_REQUISITOS_.
**a.** Según la reseña de So happy together, ¿en qué teatro de Salamanca se representó la obra?
**b.** Prosigue la reseña de So happy together a partir de su última frase.

_TEXTO PROPORCIONADO_.
______________________________

Catalina García García-Herreros
Salamanca, 1 de junio de 2009

5º Festival Internacional de las Artes de Castilla y León


Salamanca, 29 de mayo - 13 de junio de 2009

http://www.festivalcyl.com/

domingo, 29 de marzo de 2009

SO HAPPY TOGETHER: monólogos de la comunicación imposible



So happy together. Apata teatro. Autores: Yolanda Pallín, Laila Ripoll, José Ramón Fernández, Jesús Laiz. Dirección: José Bornás. Intérpretes: Elena Octavia, Delia Vime, Eduardo Velasco, Alejandro Sigüenza. Escenografía: Alejandro Andújar. Asesora de movimiento: Paloma Sánchez de Andrés. Salamanca (Teatro Liceo), jueves 26 de marzo de 2009. 21:00 h. Duración aproximada: 1 h 40’.

Difícil. Difícil poner en escena la imagen de una herida abierta sin caer en el sensacionalismo, en el maniqueísmo, en la pedantería. Más aún si esa herida abierta ha sangrado durante muchos años sin posibilidad de cura y sin dar señales de empezar a cerrarse. La herida abierta, anunciada hace siglos como una tierra prometida, se desangra en kilómetros de muros de hormigón armado. Cisjordania, Israel, Gaza: la amarga realidad de su conflicto hace que sea difícil intentar poner esas palabras en escena porque se bastan a sí mismas, como líneas en el mapa del mundo, para ser escenario suficiente de la más arrolladora imposibilidad. Difícil. Difícil poner sobre las tablas el horror de situaciones tan vigentes como los atentados suicidas o las garitas de los puestos de control en territorio ocupado. Difícil teatralizar, con mesura y sin aspavientos, actualidades tan inmediatas como severas porque, a fin de cuentas, ¿tiene algo que decir el teatro sobre realidades como esa? Difícil correr el riesgo de adoctrinar, de poner un dedo en tantas llagas, de jugar a ofrecer visiones simplificadoras o fórmulas simplistas de salvación. Difícil darle al conflicto su justa dimensión con equilibrada objetividad, sin sobreactuar un drama que de tragedia tiene, por sí solo, mucho más que suficiente. Difícil. No imposible. La compañía Apata teatro, con su puesta en escena de la obra So happy together, ha demostrado que es posible hacer frente y salir airoso de tamaña dificultad.

______________________________

_DATOS REGISTRADOS_.
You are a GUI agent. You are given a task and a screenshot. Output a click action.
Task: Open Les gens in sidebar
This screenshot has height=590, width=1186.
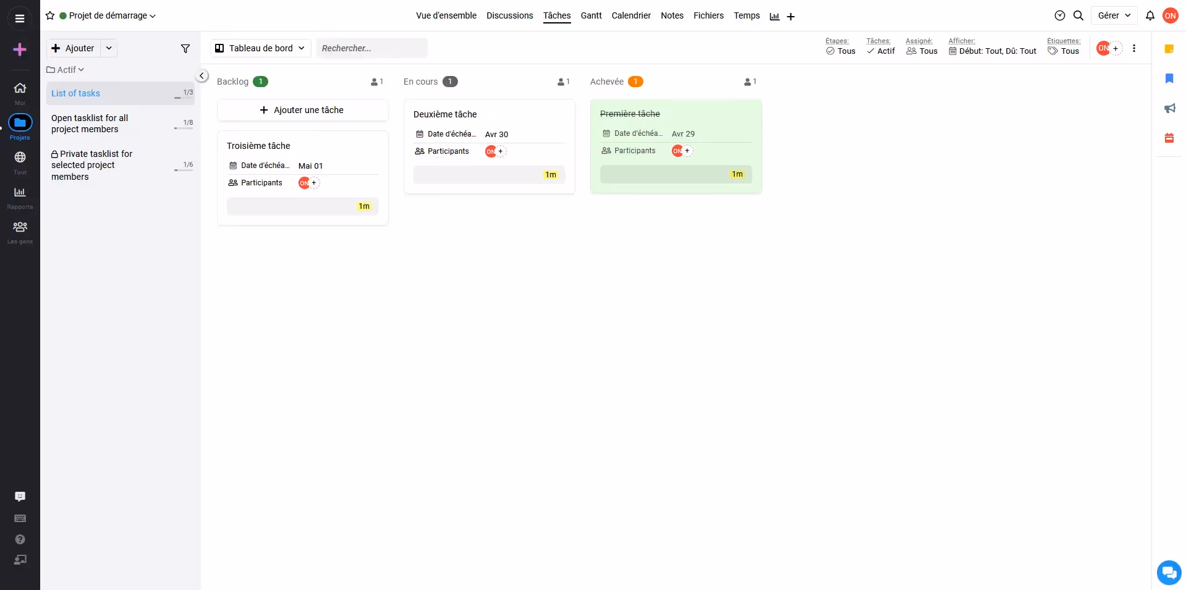(20, 232)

______________________________

_RESPUESTAS DADAS_.
**a.** En el Teatro Liceo.

**b.**
Con la selección de la forma expresiva empieza el acierto. Un monólogo teatral es una dura prueba para el pacto ficcional ya que, a poco que se piense sobre el asunto, es posible darse cuenta de lo insólito de la situación: una persona, situada en cualquier lugar y circunstancia, empieza a hablar con rara fluidez sobre su pasado, su presente, su futuro, sus ideas, sus reflexiones, sus conclusiones, su visión de mundo y así, como quien no quiere la cosa, lo dice todo en voz alta —¿a quién?— de una manera tan ordenada y con una coherencia tal que haría reír a los artesanos del stream of consciousness, sobradamente trabajado desde principios del siglo xx.

Creo que, a estas alturas de la historia, el espectador que no empiece por cuestionar activamente la necesidad de un monólogo dentro de una pieza dramática es un espectador que corre el riesgo de perderse la mitad de la información: toda esa información formal y extra-argumental que puede permitirse —que debe permitirse— el teatro. Hablo, claro está, de necesidad artística. ¿Cuál es, entonces, la función del monólogo encajado en una obra teatral? ¿Cuál es la función que, una vez ejecutada, satisface dicha necesidad artística, dicha exigencia de la obra? No es mi intención teorizar sobre las posibilidades del monólogo pero sí quiero destacar la manera en que el monólogo funciona, de manera impecablemente calculada, en la obra que nos concierne. Las diversas funciones del monólogo abarcan un espectro que va desde ofrecer una síntesis contextual de la pieza (los del tipo « ¿No es verdad, ángel de amor…») hasta el presentar una elaborada panorámica ontológica («…y los sueños, sueños son»). En So happy together, la forma expresiva escogida —calculada—, el monólogo, nos habla del mono-logos como opuesto al di-logos, es decir, nos habla de la imposibilidad del diálogo: tema central de la pieza teatral y, tal vez, causa esencial del conflicto que se intenta retratar.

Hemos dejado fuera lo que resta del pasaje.